[INPUT start]

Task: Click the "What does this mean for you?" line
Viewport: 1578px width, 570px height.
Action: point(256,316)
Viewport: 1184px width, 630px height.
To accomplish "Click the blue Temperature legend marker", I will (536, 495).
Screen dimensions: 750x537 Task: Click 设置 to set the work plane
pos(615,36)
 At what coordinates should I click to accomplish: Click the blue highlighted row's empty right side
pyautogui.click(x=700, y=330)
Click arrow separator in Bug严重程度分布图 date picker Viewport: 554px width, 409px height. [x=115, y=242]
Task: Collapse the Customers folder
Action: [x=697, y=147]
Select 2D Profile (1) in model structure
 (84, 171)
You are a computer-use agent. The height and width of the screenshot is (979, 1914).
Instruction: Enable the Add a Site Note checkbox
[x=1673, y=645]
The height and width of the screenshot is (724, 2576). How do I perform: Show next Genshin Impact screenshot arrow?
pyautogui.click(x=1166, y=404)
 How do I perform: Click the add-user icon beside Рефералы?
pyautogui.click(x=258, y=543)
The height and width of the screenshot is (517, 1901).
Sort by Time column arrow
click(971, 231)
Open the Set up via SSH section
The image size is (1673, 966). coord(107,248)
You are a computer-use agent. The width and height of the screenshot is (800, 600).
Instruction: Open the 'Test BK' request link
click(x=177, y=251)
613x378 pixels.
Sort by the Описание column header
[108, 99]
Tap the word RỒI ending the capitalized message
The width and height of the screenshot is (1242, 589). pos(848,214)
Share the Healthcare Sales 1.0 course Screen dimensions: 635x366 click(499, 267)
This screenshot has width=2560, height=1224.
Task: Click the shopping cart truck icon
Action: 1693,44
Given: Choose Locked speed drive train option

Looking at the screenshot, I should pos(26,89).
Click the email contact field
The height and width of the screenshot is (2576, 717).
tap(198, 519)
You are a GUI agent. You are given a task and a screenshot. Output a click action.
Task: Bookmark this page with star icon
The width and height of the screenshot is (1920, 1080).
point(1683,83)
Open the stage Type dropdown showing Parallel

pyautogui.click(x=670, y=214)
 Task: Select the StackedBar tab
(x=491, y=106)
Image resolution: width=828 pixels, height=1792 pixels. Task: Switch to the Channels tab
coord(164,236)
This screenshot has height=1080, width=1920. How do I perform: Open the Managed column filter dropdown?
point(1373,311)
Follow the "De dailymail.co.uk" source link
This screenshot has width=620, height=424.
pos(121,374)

[INPUT end]

PROMPT: Reproduce the records verbatim, starting at their first line and ending with the line that contains "tap(198, 519)", including that line.

PROBLEM SOLUTION:
Task: Click the "What does this mean for you?" line
Viewport: 1578px width, 570px height.
Action: point(256,316)
Viewport: 1184px width, 630px height.
To accomplish "Click the blue Temperature legend marker", I will (536, 495).
Screen dimensions: 750x537 Task: Click 设置 to set the work plane
pos(615,36)
 At what coordinates should I click to accomplish: Click the blue highlighted row's empty right side
pyautogui.click(x=700, y=330)
Click arrow separator in Bug严重程度分布图 date picker Viewport: 554px width, 409px height. [x=115, y=242]
Task: Collapse the Customers folder
Action: [x=697, y=147]
Select 2D Profile (1) in model structure
 (84, 171)
You are a computer-use agent. The height and width of the screenshot is (979, 1914).
Instruction: Enable the Add a Site Note checkbox
[x=1673, y=645]
The height and width of the screenshot is (724, 2576). How do I perform: Show next Genshin Impact screenshot arrow?
pyautogui.click(x=1166, y=404)
 How do I perform: Click the add-user icon beside Рефералы?
pyautogui.click(x=258, y=543)
The height and width of the screenshot is (517, 1901).
Sort by Time column arrow
click(971, 231)
Open the Set up via SSH section
The image size is (1673, 966). coord(107,248)
You are a computer-use agent. The width and height of the screenshot is (800, 600).
Instruction: Open the 'Test BK' request link
click(x=177, y=251)
613x378 pixels.
Sort by the Описание column header
[108, 99]
Tap the word RỒI ending the capitalized message
The width and height of the screenshot is (1242, 589). pos(848,214)
Share the Healthcare Sales 1.0 course Screen dimensions: 635x366 click(499, 267)
This screenshot has width=2560, height=1224.
Task: Click the shopping cart truck icon
Action: 1693,44
Given: Choose Locked speed drive train option

Looking at the screenshot, I should pos(26,89).
Click the email contact field
The height and width of the screenshot is (2576, 717).
tap(198, 519)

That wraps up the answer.